More important matters are awaiting to be dealt with.
Posted by Jon Jon on
Should add not one politician will hold an island wide mandate,before I had a choice of 8 senators plus one deputy in my parish ,that’s nine states members,who I could vote for,now I’m going down to four.What was needed was all politicians on island wide mandates,those that get in via the easy seats in St Helier struggling to be re elected.The amount we have in there who couldn’t stay in their profession,then get on the gravy train,we know who they are,this has been rushed through by labey as were the tax reforms by pinel,under the disguise of Covid.
Posted by Guy de Faye on
I am afraid that we have ended up with a very predictable mess that has been contrived by a total lack of understanding of many of the fundamental aspects of Jersey democracy.

There are numerous faults, but the most obvious is that voter options continue to be limited by where they live.

States Members harped on about achieving equal value voting status and how elections were conducted elsewhere - which conveniently overlooked the fact that most other jurisdictions have across the board political parties.

Voter equality is of little consequence if the choice of candidates is different, constituency by constituency. Sadly the fundamental flaw was too difficult a concept for our Assembly to understand. This critical aberration additionally convinced them to abolish Senators - the only political cadre that offers voters the same choice of candidates and an equal number of votes to exercise.

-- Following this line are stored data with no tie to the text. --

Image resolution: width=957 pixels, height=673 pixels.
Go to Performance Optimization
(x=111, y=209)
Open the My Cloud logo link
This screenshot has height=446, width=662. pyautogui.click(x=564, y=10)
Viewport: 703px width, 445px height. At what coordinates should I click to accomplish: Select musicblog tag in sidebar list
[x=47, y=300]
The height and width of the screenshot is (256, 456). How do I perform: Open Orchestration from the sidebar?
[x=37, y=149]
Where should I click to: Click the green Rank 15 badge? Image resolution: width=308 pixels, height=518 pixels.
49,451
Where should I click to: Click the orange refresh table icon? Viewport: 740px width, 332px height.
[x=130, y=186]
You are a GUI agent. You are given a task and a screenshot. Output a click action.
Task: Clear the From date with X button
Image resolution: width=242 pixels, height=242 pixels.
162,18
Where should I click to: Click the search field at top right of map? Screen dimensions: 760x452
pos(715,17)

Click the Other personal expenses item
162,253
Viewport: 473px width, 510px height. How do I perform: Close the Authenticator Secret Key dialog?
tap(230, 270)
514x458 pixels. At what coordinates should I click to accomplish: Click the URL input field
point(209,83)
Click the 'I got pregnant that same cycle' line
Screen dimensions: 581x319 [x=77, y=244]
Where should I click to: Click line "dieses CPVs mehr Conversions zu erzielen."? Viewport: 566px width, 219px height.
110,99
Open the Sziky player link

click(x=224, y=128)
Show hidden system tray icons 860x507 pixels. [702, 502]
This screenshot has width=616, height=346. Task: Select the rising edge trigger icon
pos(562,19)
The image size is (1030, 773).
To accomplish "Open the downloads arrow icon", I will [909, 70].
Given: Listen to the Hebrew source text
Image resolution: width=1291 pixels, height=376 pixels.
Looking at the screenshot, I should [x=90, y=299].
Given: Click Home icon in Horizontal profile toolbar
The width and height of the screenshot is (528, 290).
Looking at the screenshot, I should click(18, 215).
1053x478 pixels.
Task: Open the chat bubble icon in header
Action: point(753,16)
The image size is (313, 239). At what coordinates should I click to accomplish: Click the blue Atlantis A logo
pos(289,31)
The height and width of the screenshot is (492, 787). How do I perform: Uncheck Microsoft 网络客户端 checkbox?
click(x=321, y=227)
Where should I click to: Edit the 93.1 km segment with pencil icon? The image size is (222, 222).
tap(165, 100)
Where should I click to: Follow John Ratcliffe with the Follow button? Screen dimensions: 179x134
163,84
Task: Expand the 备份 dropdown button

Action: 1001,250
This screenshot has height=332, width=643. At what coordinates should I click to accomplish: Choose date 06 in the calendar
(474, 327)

It's historic all right. One of the most historic blunders in Jersey's constitutional history made by the poorest government in living memory.
Posted by Paul Troalic on
Good to see some changes for the better taking place at last.
Ironically I suggested 'none of the above' in a letter to the (JEP) Editor nearly 10 years ago! No one thought it appropriate as it gained no support. Wonder what's changed?
Please to see the Senator category being removed but the time is right for Island wide voting not super constituencies. Guernsey has successfully moved to this so why not Jersey?
The only disappointing aspect for me is that the Connetables have not been removed. They are superfluous in my view and counter productive as their block vote can cause many good propositions to fail.
Posted by IanSmith97 on
The island should be divided up into constituencies where every vote is of the same value. This reform addresses that somewhat. An all Island list would remove the link between a constituent and the member. If the assembly was elected on an all Island list who would a resident of St Helier go to with a problem? No constituency link between a member and a constituent is a bad thing. The answer “they do it in Guernsey” is not good enough. The fly in the ointment with this reform is the remaining of the Constables in the assembly. This is a democratic disgrace. So called tradition, whereby one Constable representing 2,000 sits alongside a Constable representing 33,000 is mind boggling in its naivety and unfairness in a modern democracy. It is almost as bad, not quite, but almost as bad as the House of Lords in the U.K. Constables should be running their parishes, end of. As I said in my previous post we have been dragged into the 20th not the 21st century. Somebody should demand a Royal Commission into this Island’s undemocratic governance. There, having said it, that will ensure this post goes unpublished. Tradition should never trump fair, representative democracy.
Posted by Jon Jon on
What happens when we all tick 'none of the above'....could be a good way of dispensing with the States Members,we know its the senior civil servants who run this Island.